Natural gas price movement is also relevant for commodity ETFs such as the U.S. Natural Gas Fund (UNG), an exchange-traded fund designed to track the price of Henry Hub natural gas (the standard benchmark for domestic natural gas prices).

Natural gas prices are low from a long-term perspective

From a long-term historical perspective, natural gas has been trading at low levels over the past few years. Prior to the financial crisis of 2008, natural gas had reached peaks of over $15.00 per MMBtu. Since 2008, a considerable amount of natural gas supply has come online without an equivalent increase in demand due to the discovery and development of large natural gas shale resources in the United States. Many investors expect natural gas prices to remain relatively depressed, as the development of shale resources has allowed companies to produce natural gas economically at lower prices.

Must-know: Why a dip in natural gas prices affects energy names

For companies weighted towards natural gas assets and production, prices have an important effect on valuation

Market participants and upstream energy companies monitor natural gas prices because lower prices translate into lower revenues—and therefore lower margins and valuation for natural gas producers. The chart below shows natural gas prices plotted against CHK’s and KWK’s stock prices over time on a percentage change basis. The graph shows that the companies’ valuations closely relate to natural gas prices.

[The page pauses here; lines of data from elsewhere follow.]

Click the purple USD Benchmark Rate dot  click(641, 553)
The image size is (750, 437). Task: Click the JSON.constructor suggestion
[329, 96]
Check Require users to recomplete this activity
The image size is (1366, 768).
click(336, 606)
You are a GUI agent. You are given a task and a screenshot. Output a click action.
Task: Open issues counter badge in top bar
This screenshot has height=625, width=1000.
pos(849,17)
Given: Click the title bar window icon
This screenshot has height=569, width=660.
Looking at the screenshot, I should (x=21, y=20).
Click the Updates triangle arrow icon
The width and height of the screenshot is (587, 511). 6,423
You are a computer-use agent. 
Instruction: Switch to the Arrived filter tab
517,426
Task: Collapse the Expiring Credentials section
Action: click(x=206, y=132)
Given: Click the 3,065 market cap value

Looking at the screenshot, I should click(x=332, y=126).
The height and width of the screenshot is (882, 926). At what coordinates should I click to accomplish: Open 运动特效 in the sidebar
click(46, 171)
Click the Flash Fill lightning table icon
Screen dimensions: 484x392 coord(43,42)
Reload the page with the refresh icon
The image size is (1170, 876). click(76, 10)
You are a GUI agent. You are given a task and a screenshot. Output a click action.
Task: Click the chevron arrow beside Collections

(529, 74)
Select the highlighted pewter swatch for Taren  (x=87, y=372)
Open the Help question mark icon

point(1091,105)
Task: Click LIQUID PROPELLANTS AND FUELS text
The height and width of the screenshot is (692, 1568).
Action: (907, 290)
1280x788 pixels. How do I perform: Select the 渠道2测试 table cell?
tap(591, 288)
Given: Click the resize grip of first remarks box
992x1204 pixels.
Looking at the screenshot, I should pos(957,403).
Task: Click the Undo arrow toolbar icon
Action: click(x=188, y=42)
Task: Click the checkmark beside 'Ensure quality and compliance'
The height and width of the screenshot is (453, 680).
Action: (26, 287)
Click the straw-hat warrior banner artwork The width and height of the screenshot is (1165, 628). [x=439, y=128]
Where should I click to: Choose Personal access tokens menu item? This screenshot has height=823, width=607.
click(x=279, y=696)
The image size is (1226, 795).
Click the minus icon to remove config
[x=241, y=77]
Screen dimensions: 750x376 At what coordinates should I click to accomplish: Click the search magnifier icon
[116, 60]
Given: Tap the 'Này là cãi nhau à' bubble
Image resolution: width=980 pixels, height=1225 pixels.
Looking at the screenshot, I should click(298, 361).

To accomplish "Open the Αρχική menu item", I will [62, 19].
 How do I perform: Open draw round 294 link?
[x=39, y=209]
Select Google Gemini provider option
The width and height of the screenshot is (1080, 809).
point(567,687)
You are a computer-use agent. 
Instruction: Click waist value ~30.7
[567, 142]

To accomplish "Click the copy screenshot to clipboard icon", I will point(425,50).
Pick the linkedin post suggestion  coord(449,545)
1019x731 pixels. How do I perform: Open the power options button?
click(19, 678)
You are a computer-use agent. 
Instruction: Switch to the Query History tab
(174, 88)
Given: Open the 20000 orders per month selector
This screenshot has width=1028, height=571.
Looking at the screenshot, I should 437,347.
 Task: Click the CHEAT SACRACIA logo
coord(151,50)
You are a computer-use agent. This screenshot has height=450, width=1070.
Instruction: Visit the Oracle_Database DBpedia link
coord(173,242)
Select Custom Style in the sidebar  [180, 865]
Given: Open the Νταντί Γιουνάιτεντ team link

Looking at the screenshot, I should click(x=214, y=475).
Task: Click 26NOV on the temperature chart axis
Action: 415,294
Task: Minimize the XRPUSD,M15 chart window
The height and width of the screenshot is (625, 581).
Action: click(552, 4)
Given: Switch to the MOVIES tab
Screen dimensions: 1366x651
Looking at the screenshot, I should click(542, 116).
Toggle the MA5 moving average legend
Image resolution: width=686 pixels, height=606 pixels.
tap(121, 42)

Must-know: Why a dip in natural gas prices affects energy names

Negative short-term but positive medium-term trend: Prices remain relatively low from a long-term view

This past week, natural gas prices decreased by $0.24 per MMBtu, which was a negative signal for natural gas–weighted producers in the short run. However, prices remain up ~40% since early November, which is a positive medium-term trend for natural gas prices. From a wider long-term perspective (five years and longer), natural gas prices still remain relatively low, and given the seasonal nature of the recent rally, this trend will likely not translate into a long-term driver.

Fluctuations in natural gas prices most affect natural gas–weighted producers, such as the companies mentioned above (CHK, SWN, CRK, and KWK), and the U.S. Natural Gas Fund ETF (UNG). Investors with such holdings find it prudent to track natural gas prices.